Pengamat tata kota dari Universitas Trisakti Yayat Supriatna menyebutkan biaya hidup tinggi menjadi faktor menurunnya jumlah pendatang baru atau warga yang merantau ke Jakarta, setelah Lebaran tahun ini.

"Banyak pemudik sekarang tidak mau membawa keluarga lagi ke Jakarta karena mereka sendiri sudah tertekan dengan biaya hidup, makin lama makin mahal," kata Yayat dikutip dari ANTARA di Jakarta, Kamis 18 April.

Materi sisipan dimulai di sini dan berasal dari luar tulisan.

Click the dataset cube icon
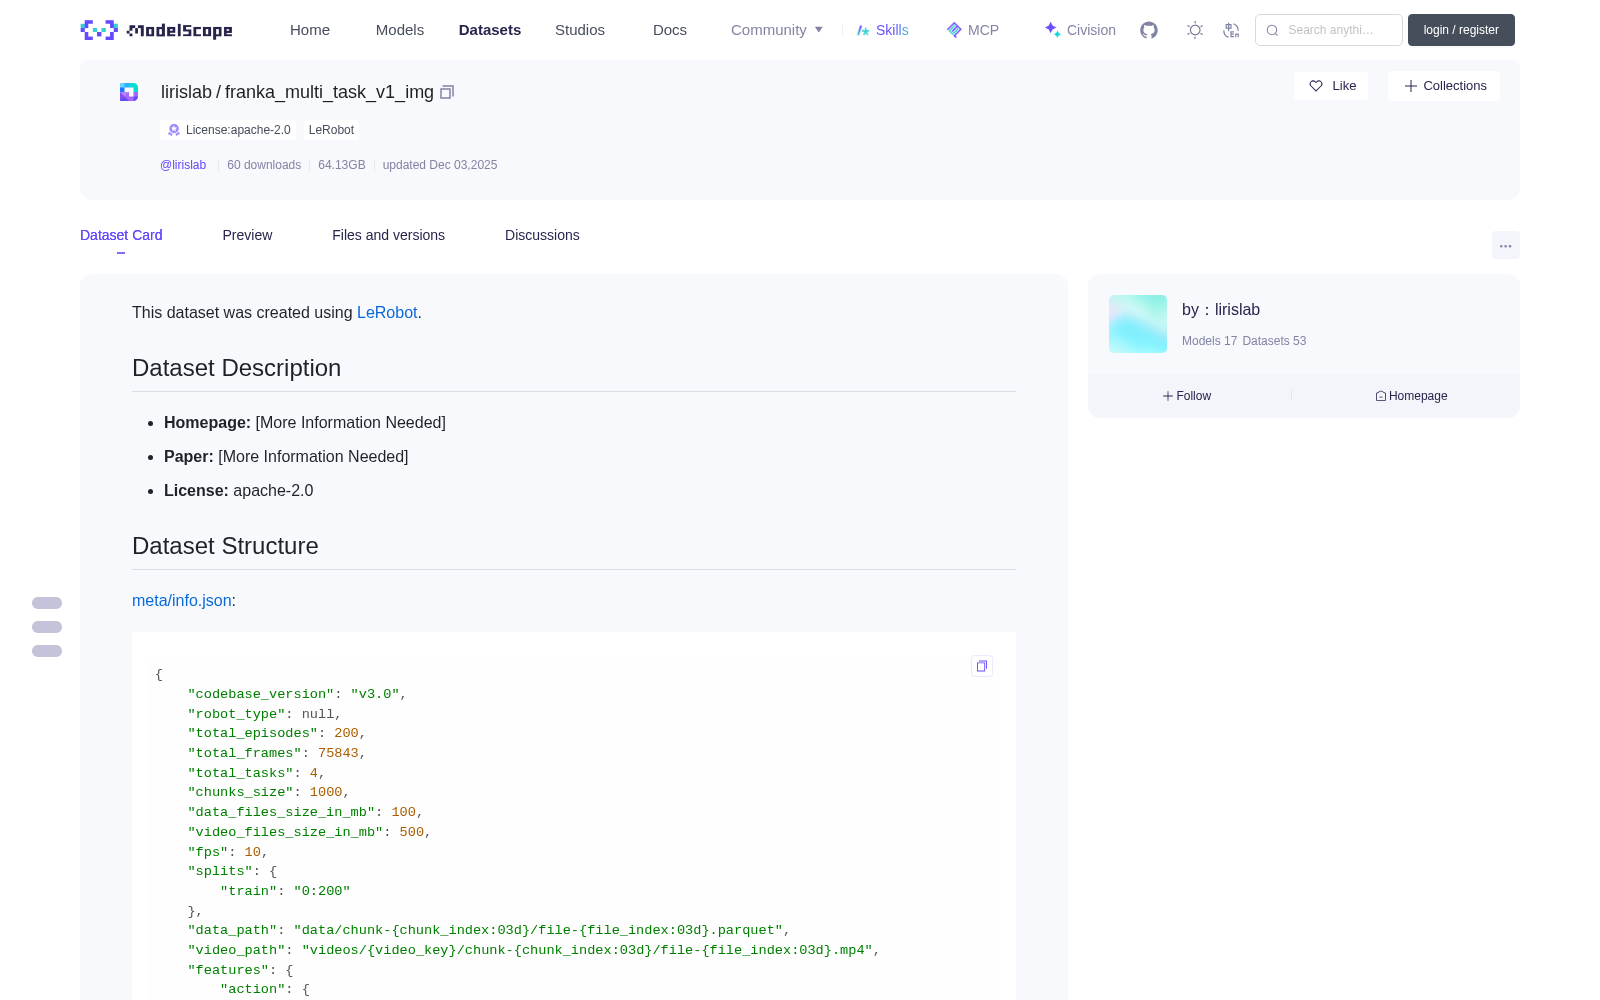The image size is (1600, 1000). point(129,92)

Yayat menjelaskan, untuk biaya makan di Jakarta saja bisa menghabiskan Rp3 juta per bulan. Bahkan, hal itu belum mencukupi segala kebutuhan lainnya.

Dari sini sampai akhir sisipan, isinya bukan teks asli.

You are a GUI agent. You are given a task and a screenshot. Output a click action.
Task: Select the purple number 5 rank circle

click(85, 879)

Terlebih, gaji para pekerja di Jakarta yang rata-rata sekitar Rp4 jutaan sehingga akan memilih hidup di kos atau kontrakan murah.

"Apalagi yang masih bujangan dari kampung itu satu indekos atau kontrakan bisa lima orang untuk menghemat biaya," ujarnya.

Selain itu, dia juga menyoroti baru diketahui fakta banyaknya warga memiliki KTP Jakarta, namun tidak tinggal di Ibu Kota sejak dilaksanakan penonaktifan nomor induk kependudukan (NIK) yang masih dilakukan hingga kini.

Menurut dia, data ini turut mendukung alasan biaya hidup tinggi menjadi faktor warga lebih memilih untuk tidak tinggal menetap di Jakarta dan memilih hidup di kota sekitarnya.

Kendati demikian, terdapat juga faktor lainnya yang mendukung warga masih bisa untuk bekerja di Jakarta meski sudah tidak tinggal menetap yakni adanya kemudahan transportasi.

"Mereka masih bisa menggunakan sepeda motor, KRL hingga bus daripada mereka tinggal di Jakarta," ujarnya.

Dengan demikian, dia menilai biaya hidup memang berpengaruh pada naik turunnya jumlah pendatang yang masuk ke Jakarta.

Namun hal itu tidak mengurangi kepadatan aktivitas warga untuk tetap mencari pekerjaan di Ibu Kota.

Sebelumnya, Dinas Kependudukan dan Pencatatan Sipil (Dukcapil) DKI Jakarta menjelaskan tren jumlah pendatang pasca Lebaran selama empat tahun terakhir, yakni sebanyak 24.043 pendatang pada 2020, kemudian turun menjadi 20.046 pendatang pada 2021.

Lalu, pada 2022, jumlah pendatang sempat meningkat menjadi 27.478 orang dan kembali turun menjadi 25.918 pendatang pada 2023.

Kepala Dinas Dukcapil Provinsi DKI Jakarta Budi Awaludin memperkirakan jumlah pendatang baru ke Jakarta akan menurun jika dibandingkan dengan 2023 yakni sekitar 10.000-15.000 orang.